Quote the listing verbatim, from the line containing "M30[-2/8] bottom label" through the line containing "tap(72, 158)", with both of those lines included. Omit the pictures from your answer.

(SUPPLIED MATERIAL)
━━━━━━━━━━━━━━━━━━━━

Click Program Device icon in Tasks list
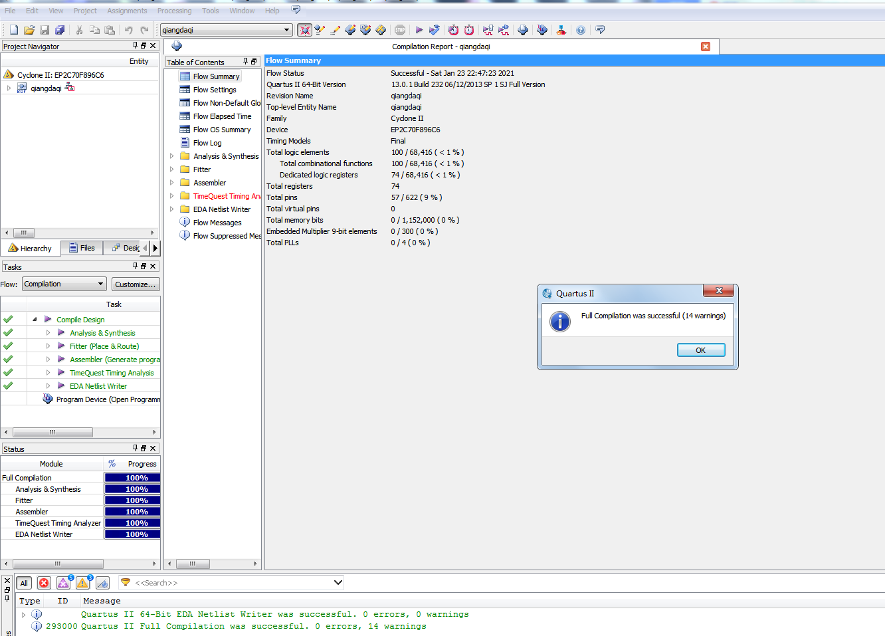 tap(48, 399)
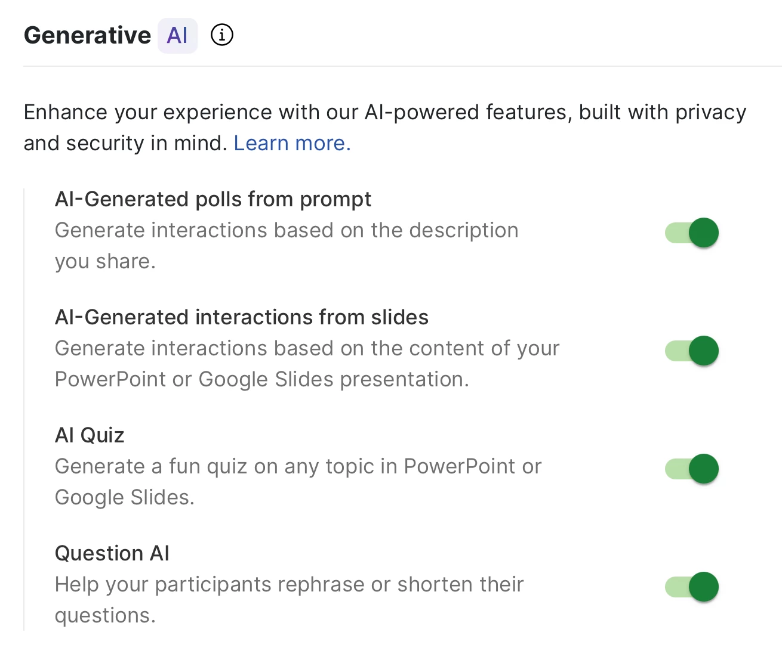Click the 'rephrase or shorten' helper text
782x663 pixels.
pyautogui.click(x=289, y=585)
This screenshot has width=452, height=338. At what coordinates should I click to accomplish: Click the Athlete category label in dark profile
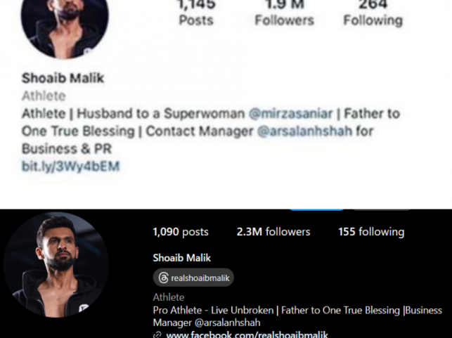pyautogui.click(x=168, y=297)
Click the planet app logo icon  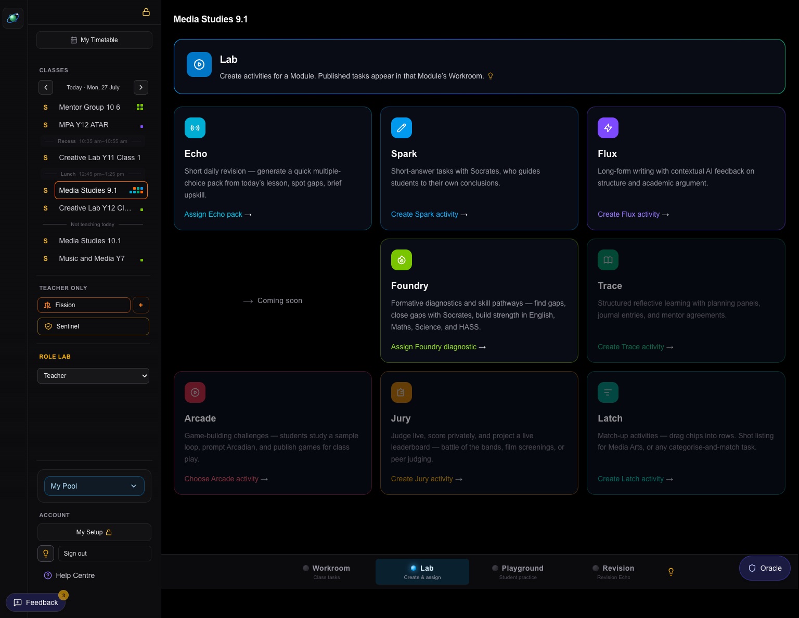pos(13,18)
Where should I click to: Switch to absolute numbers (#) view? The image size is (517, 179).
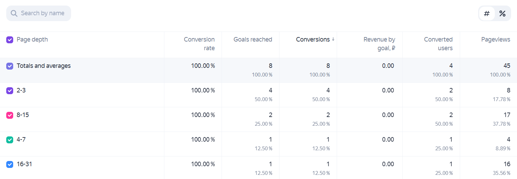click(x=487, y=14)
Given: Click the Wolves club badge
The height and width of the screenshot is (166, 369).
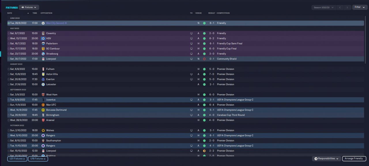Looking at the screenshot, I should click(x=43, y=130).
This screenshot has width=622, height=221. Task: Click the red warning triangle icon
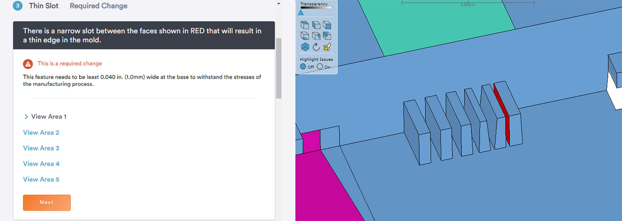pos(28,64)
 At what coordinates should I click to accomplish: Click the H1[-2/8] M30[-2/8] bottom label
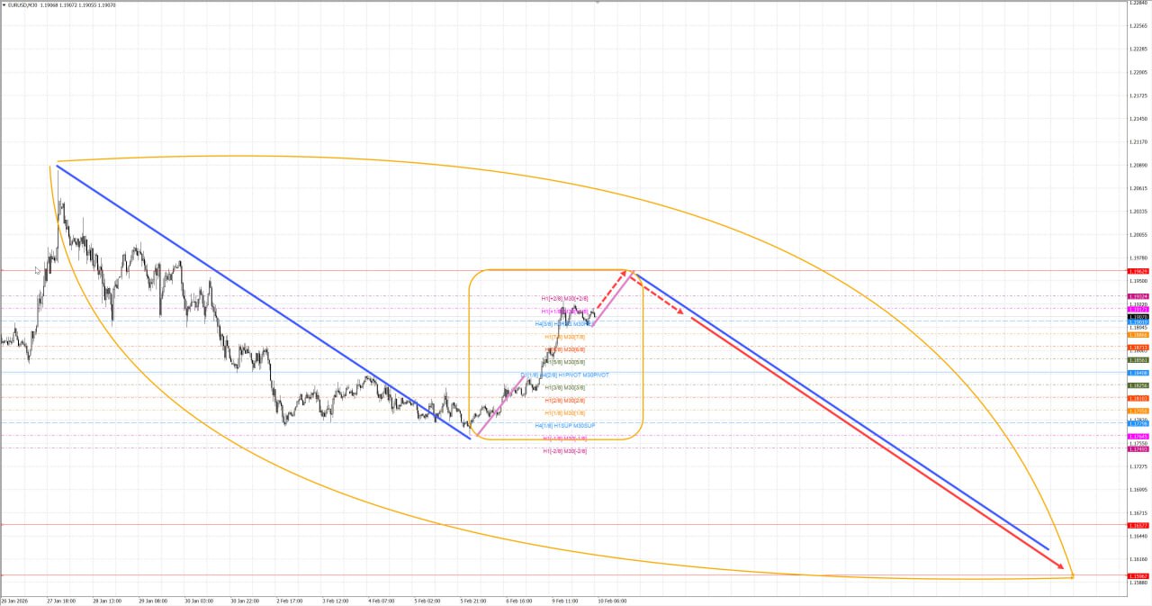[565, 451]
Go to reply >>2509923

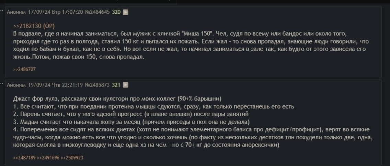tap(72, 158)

━━━━━━━━━━━━━━━━━━━━

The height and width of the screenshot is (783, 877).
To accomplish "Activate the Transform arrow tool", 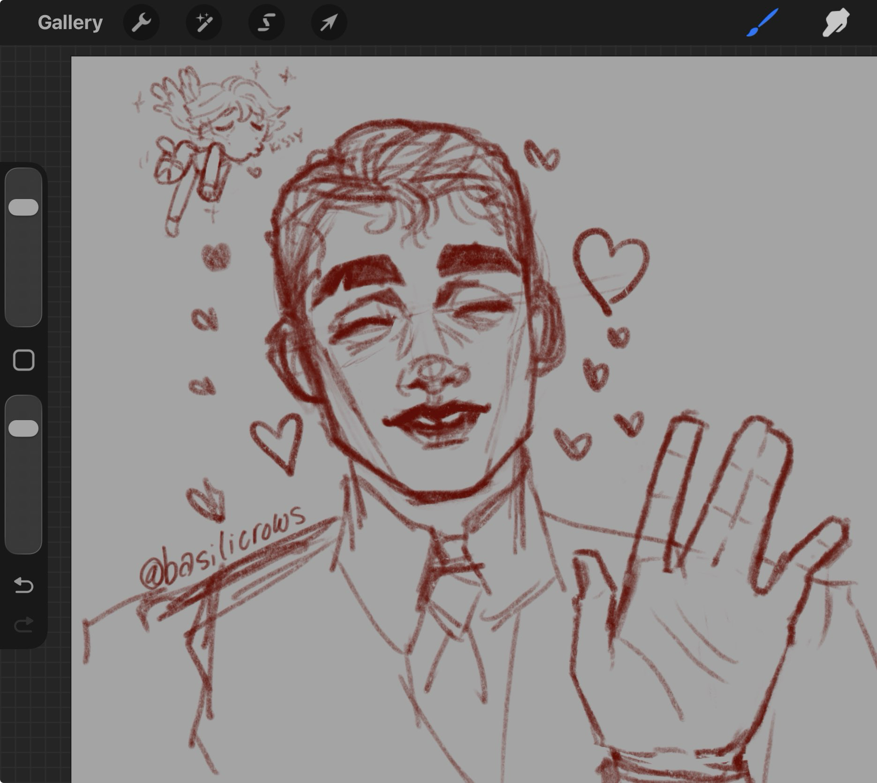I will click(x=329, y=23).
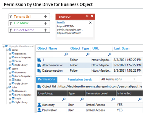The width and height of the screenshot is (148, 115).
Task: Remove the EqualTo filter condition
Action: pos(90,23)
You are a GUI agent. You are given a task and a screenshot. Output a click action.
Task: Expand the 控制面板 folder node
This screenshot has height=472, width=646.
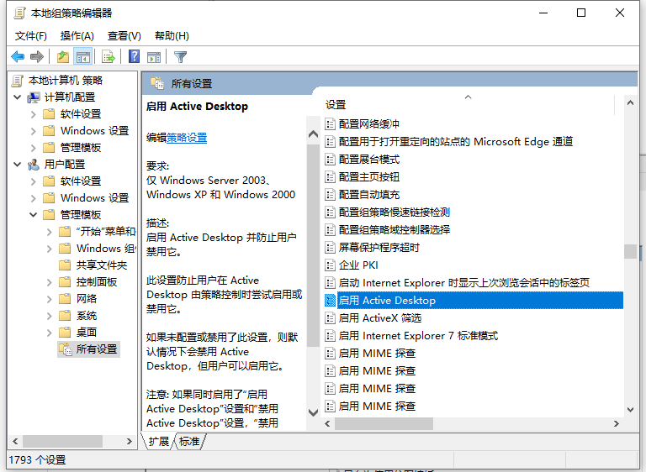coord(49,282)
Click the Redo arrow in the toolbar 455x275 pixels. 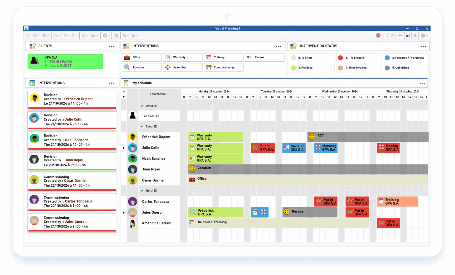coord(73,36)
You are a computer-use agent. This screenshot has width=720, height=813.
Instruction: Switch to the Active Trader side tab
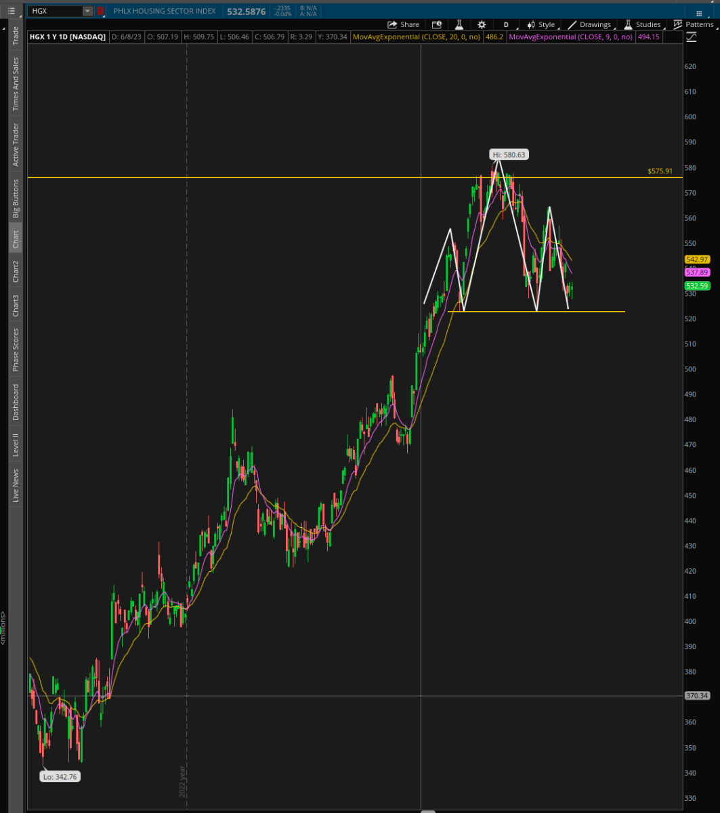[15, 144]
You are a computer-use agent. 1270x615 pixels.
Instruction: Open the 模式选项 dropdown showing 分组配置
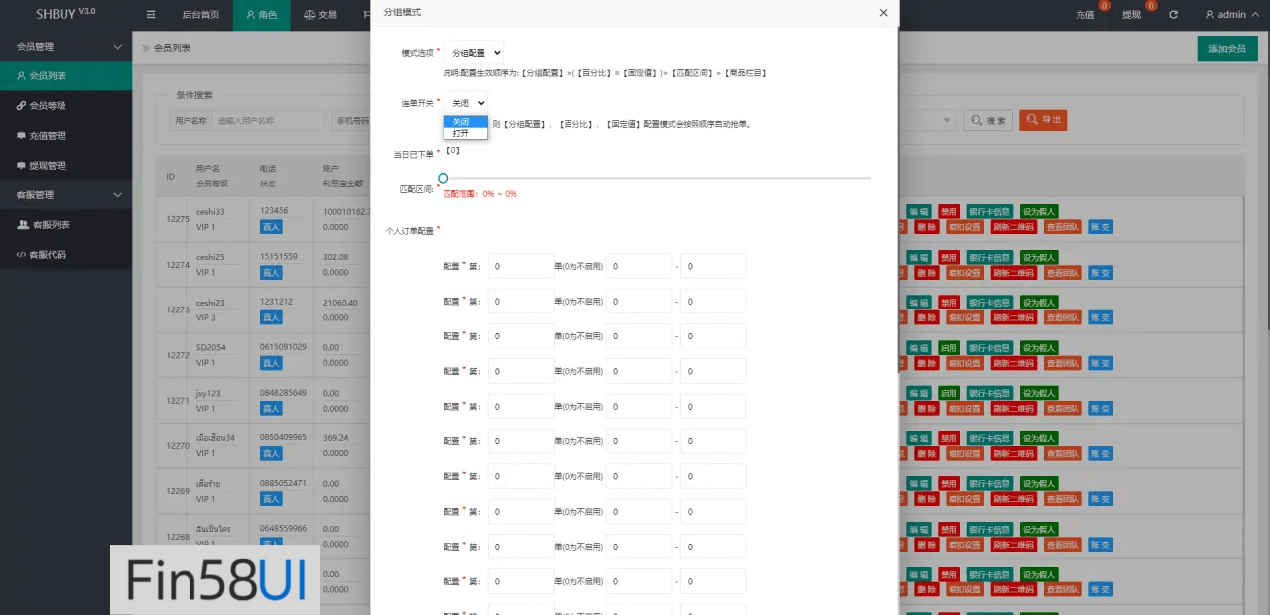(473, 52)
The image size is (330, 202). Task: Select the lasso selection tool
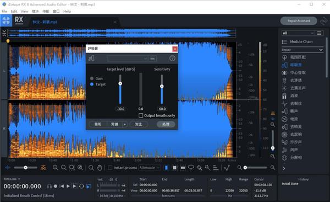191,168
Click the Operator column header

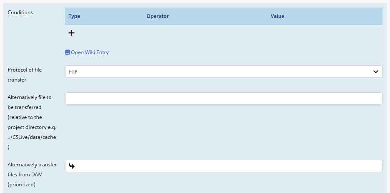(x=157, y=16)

━━━━━━━━━━━━━━━━━━━━

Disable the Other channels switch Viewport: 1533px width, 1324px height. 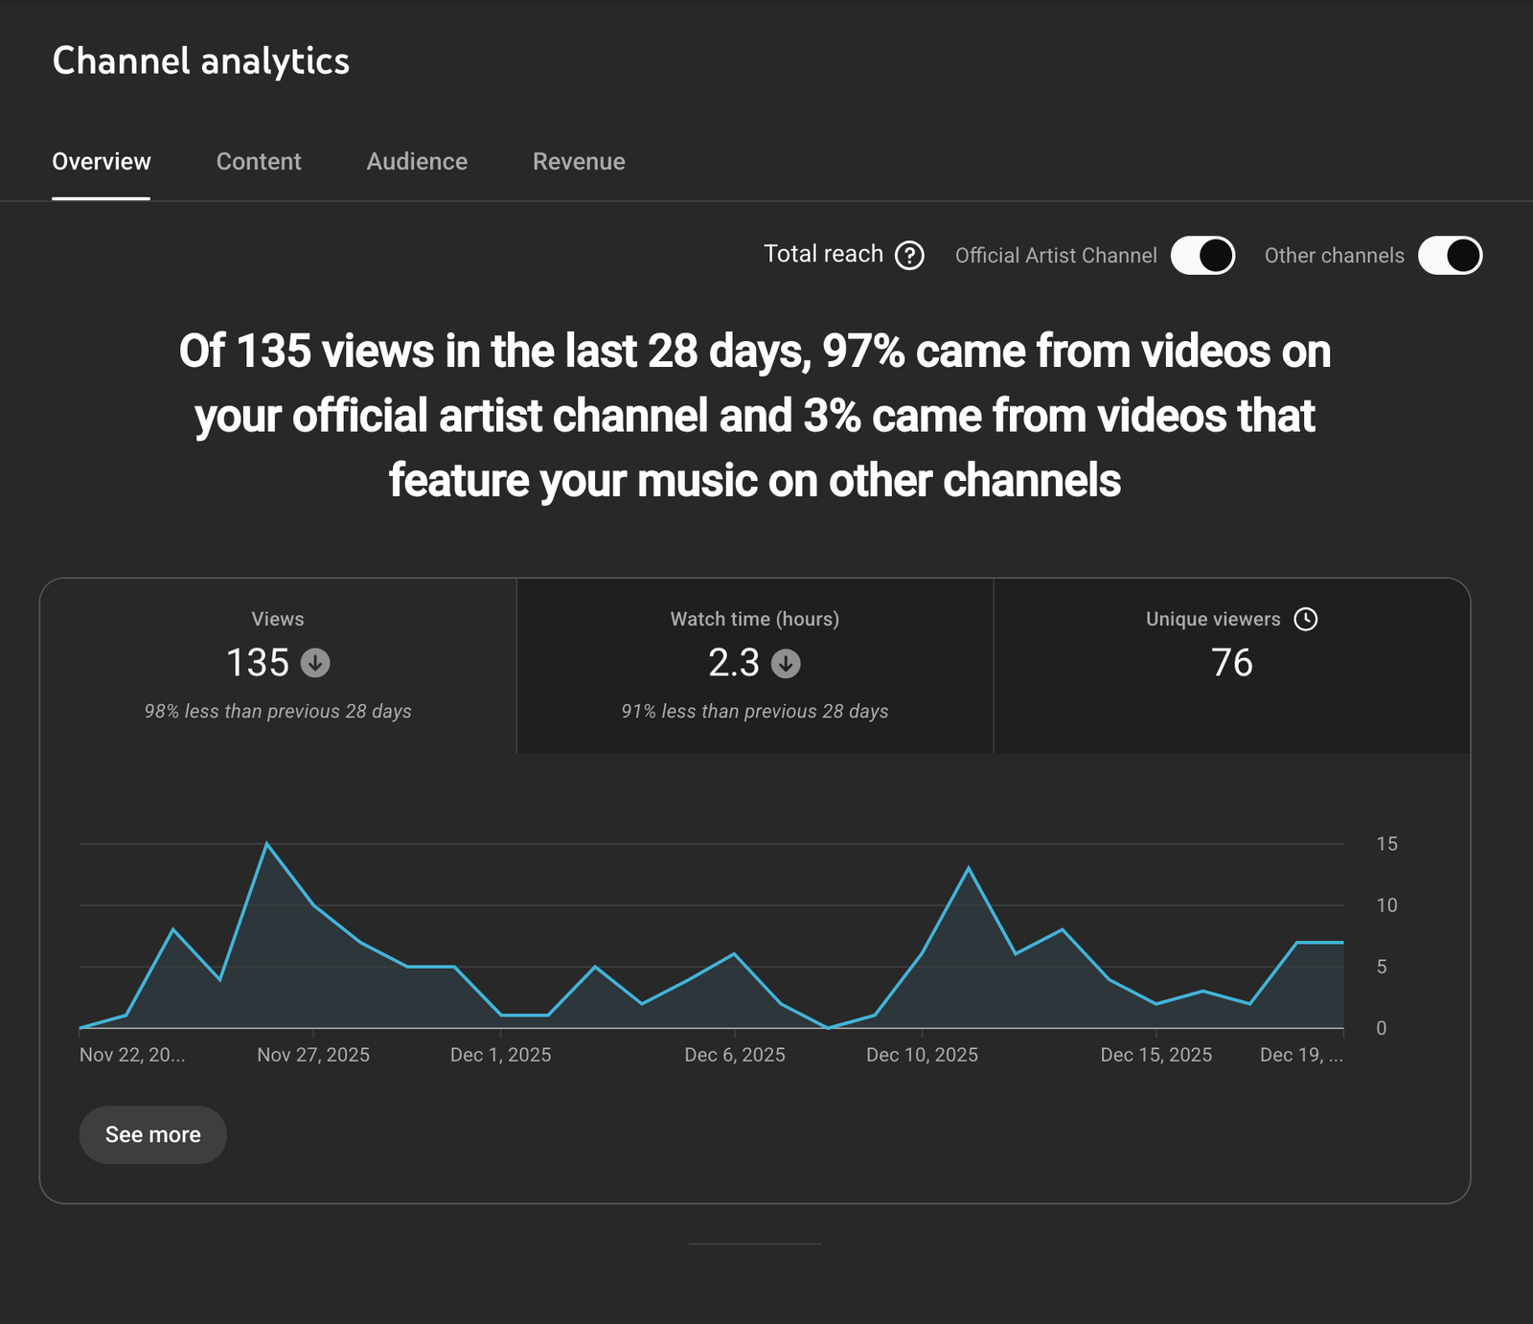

━━━━━━━━━━━━━━━━━━━━

(TASK RESPONSE)
 At what coordinates should I click to accomplish: Click the H1[-2/8] M30[-2/8] bottom label
[565, 451]
Go to reply >>2509923

tap(72, 158)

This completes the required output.